In order to make requests to the APIs, your application needs to have the proper authorization. Authentication, a similar word, describes login credentials—you authenticate yourself when logging into your Google account with a login & password. Once authenticated, the next step is whether you are—or rather, your code, is—authorized to access data, such as blob files on Cloud Storage or a user's personal files on Google Drive.

Google APIs support several types of authorization, but the one most common for GCP API users is service account authorization since applications like the one in this codelab run in the cloud as a "robot user." While the Vision API supports API key authorization as well, it's strongly recommended that users employ a more secure form of authorization.

A service account is an account that belongs to your project or application (rather than a user) that is used by the client library to make Vision API requests. Like a user account, a service account is represented by an email address. You can create service account credentials from either the command line (via gcloud) or in the Cloud Console. Let's take a look at both below.

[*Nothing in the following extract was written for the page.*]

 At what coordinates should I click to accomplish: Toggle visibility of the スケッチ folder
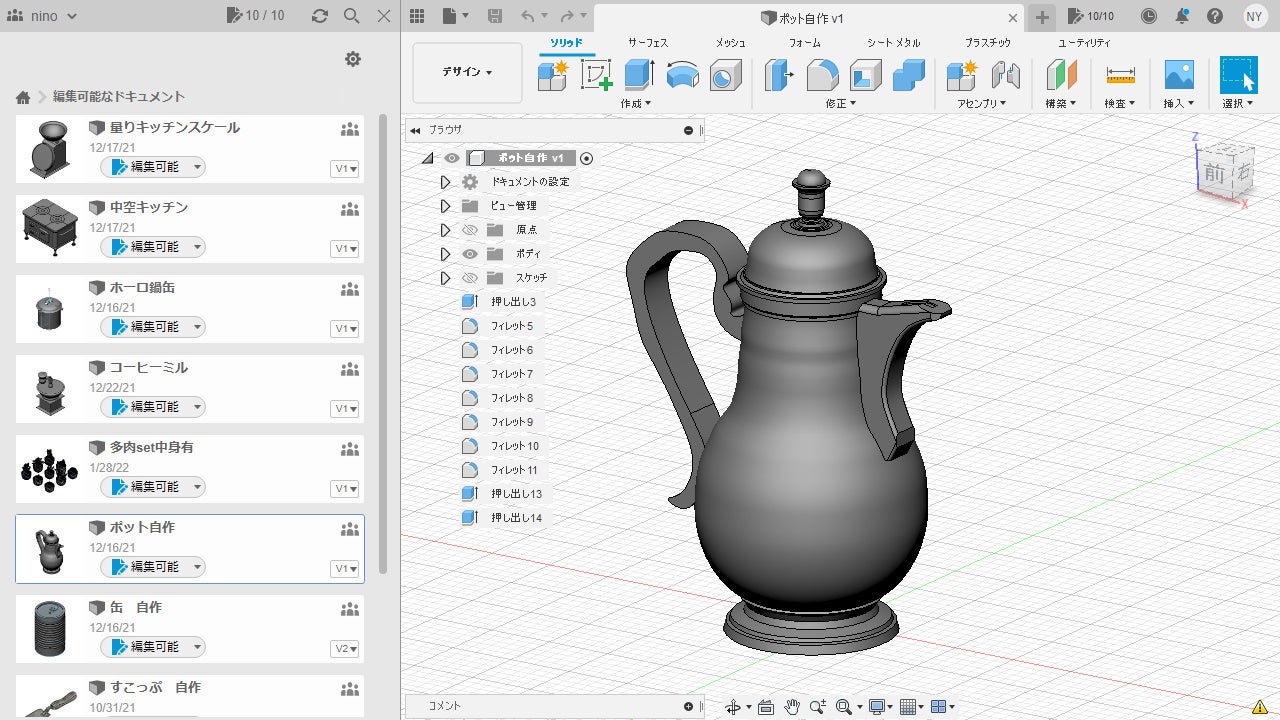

Option 1: Using gcloud (in Cloud Shell or your dev environment)

In this section, you will use the gcloud tool to create a service account then create the credentials needed to access the API. First you will set an environment variable with your PROJECT_ID which you will use throughout this codelab:

export PROJECT_ID=$(gcloud config get-value core/project)

For example, if this tutorial requires you to create a new service account to access the Cloud Vision API, you would do so with a command like this:

gcloud iam service-accounts create my-vision-sa \
  --display-name "my vision service account"

Next, you will create the private key credentials that your Python code will use to log in as your new service account. Create these credentials and save it as JSON file ~/key.json by using the following command:

gcloud iam service-accounts keys create ~/key.json \
  --iam-account my-vision-sa@${PROJECT_ID}.iam.gserviceaccount.com

Option 2: From the Cloud Console

To get OAuth2 credentials for user authorization, go back to the API manager (shortcut link: console.developers.google.com) and select the Credentials tab on the left-nav:

635af008256d323.png

From the Credentials page, click on the "+ Create Credentials" button at the top, which then gives you a pull-down dialog where you'd choose "Service account:"

c27297821f235cc6.png

On the "Create service account" screen (similar to the below), you must enter a Service account name. Choose something short but explanatory like "svc acct vision" or the one we used with gcloud above, "my vision sa". A Service account ID is also required, and the form will create a valid ID string similar to the name you chose. The Service account description field is optional, but you can specify something related to what you're trying to do, for example: "Service account for Vision API demo". Click the "Create" button when complete.

6bf1c33aa51ef608.png

The next step is to grant service account access to this project. Having a service account is great, but if it doesn't have permissions to access project resources, it's kind-of useless... it's like creating a new user who doesn't have any access.

8178a876453f1984.png

Here, click on the "Select a role" pull-down menu. You'll see a variety of options (see below), some more granular than others. For some codelabs, choosing Project → Viewer will suffice, but not all. Check what this tutorial requires, select the right option, then click Continue.

63f43ce6fa6aff0e.png

On this 3rd screen (see below), we will skip granting specific users access to this service account, but we do need to make a private key our application script can use to access the Vision API with. To that end, click the "+ Create Key" button.

6d597d87de8ea419.png

Creating a key is straightforward on the next screen. Take the default of a JSON key structure. Note that P12 is only used for backwards-compatibility, so it is not recommended for new projects. Click the Create button and save the private key file when prompted. The default filename will be long and possibly confusing, i.e., PROJECT_ID-HASH.json, so we recommend renaming it to something more digestible such as key.json or svc_acct.json.

e918f78b96c54258.png

Once the file is saved, you'll get the following confirmation message:

bec9af599571518d.png

Click the Close button to complete this task from the console.

Summary

One last step whether you created your service account from the command-line or in the Cloud console: direct your cloud project to use this as the default service account private key to use for your application by assigning this file to the GOOGLE_APPLICATION_CREDENTIALS environment variable:

export GOOGLE_APPLICATION_CREDENTIALS=~/key.json

The environment variable should be set to the full path of the credentials JSON file you saved. It's not necessary to do so, but if you don't, you can only use that key file from the current working directory.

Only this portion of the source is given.